Capacity/Staffing: The facility operates as a Family Child Care Home (large), which may have a maximum capacity of twelve (12) to fourteen (14) children. Upon arrival there were seven (7) children (3 infants and 4 preschoolers) and husband Jinhua Tang. Helpers Yun Liu arrived at 9:30am and Dan Zhou arrived later in morning.

ON Limit areas (accessible to children in care): Family/Playroom, Second playroom, Bathroom, Backyard. LPA observed the facility to be clean and in good repair, with heating and ventilation for safety and comfort. There are ample age appropriate toys that are observed to be safe and in good condition. The backyard play area is gated around the perimeter. There are no pools, hot tubs or other bodies of water. LPA did not observe any dangerous conditions, nor any hazardous or toxic items accessible to children in the ON Limit areas of the facility today.

OFF Limit areas (not accessible to children in care): Remainder of home including the back unit, Garage. OFF Limit areas are inaccessible by closed and/or locked doors and visual supervision. Licensee is advised to contact Licensing so that an inspection can be completed prior to changing an OFF Limit area to ON Limit.

Emergency Preparedness/Safety: Facility has a fully charged fire extinguisher. Smoke and carbon monoxide detectors were tested and found to be functioning. First aid supplies are available. A fire/disaster drill was last conducted on 12/2/21 and meets the six month requirement. Facility has phone service. Per licensee, there are firearms in the home that are locked separately from the ammunition. Emergency Disaster Plan is current (2/19/22) ***Continued on LIC 809C...

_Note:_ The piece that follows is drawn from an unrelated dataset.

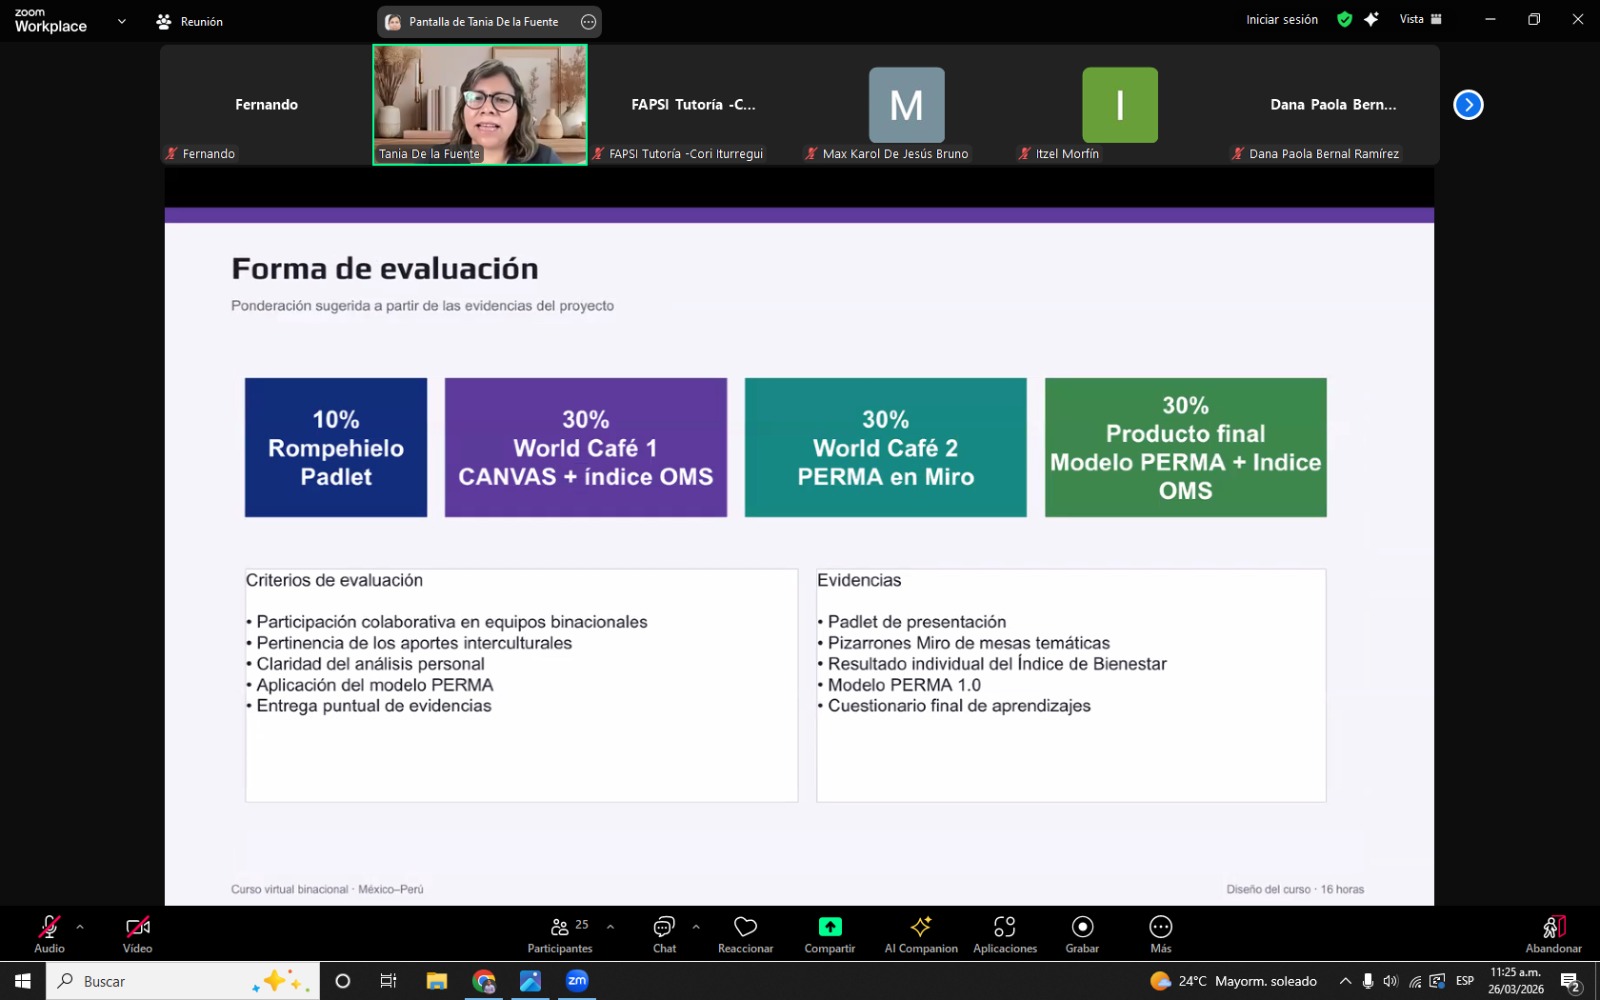1600x1000 pixels.
Task: Open the Vista layout menu
Action: [x=1420, y=19]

SUPERVISOR'S NAME: Jason JangTELEPHONE: (510) 622-2631
LICENSING EVALUATOR NAME: Julia PlacenciaTELEPHONE: (510) 725-5998
LICENSING EVALUATOR SIGNATURE:
DATE: 03/09/2022
I acknowledge receipt of this form and understand my licensing appeal rights as explained and received.
FACILITY REPRESENTATIVE SIGNATURE:
DATE: 03/09/2022
This report must be available at Child Care and Group Home facilities for public review for 3 years.

LIC809 (FAS) - (06/04)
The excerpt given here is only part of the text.